As it so often tends to demonstrate, life is ironic and unpredictable. This is probably what a team of scientists thought as they were examining the giant glaciers floating around in the Southern Ocean. According to the team’s research, Earth has its own way of handling our enormous CO2 emissions, as the southern giant icebergs slow down climate change.

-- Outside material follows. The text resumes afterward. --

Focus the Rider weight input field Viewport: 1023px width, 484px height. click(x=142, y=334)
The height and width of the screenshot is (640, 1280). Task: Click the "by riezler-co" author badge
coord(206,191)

- In 2013, a glacier the size of Singapore started drifting around the Southern Ocean
- As a result of climate change, glaciers are splitting off and melting as they float
- These glaciers contain nutrients like iron, and other frozen materials
- When in contact with the released nutrients, plankton tends to bloom
- Large amounts of ocean CO2 is being absorbed by the plankton
There are these huge ice sheets in Antarctica that happen to share the location of the South Pole. Because of global warming, huge chunks of ice are breaking off from the mainland, and drifting off at sea, floating and melting in the Southern Ocean.
Scientists have long seen this sign as a clear indicator of the dangers of global warming, but as it turns out, it might be the Earth’s attempt at staving off climate change.
These icebergs are huge; most of them are the size of cities, and some of them even the size of countries.
As they melt, the glaciers release nutrients trapped in them for – in some cases literal – eons, leaving them to float in the ocean.
When in contact with plankton, these nutrients cause huge and widespread blooms in the plankton ranks.
This process is known as ocean fertilization, and it can be observed on footage from satellites with ease, as the glaciers leave long trails behind them.
The scale of this process is so large, that a smaller, 10 mile wide glacier will leave trail of nutrients in an area of over 600 miles.
For about a month after the iceberg leaves the area, the plankton blooms will photosynthesize the CO2 in the ocean around them, producing oxygen in its stead, eventually dying and trapping the CO2 at the bottom of the ocean.
With around 3,000 icebergs floating around the Southern Ocean at any one time, they will definitely be of help in the fight with climate change.
However, they stress their warning, we can’t expect to just sit back and let nature take care of itself while we keep pumping it full of chemicals.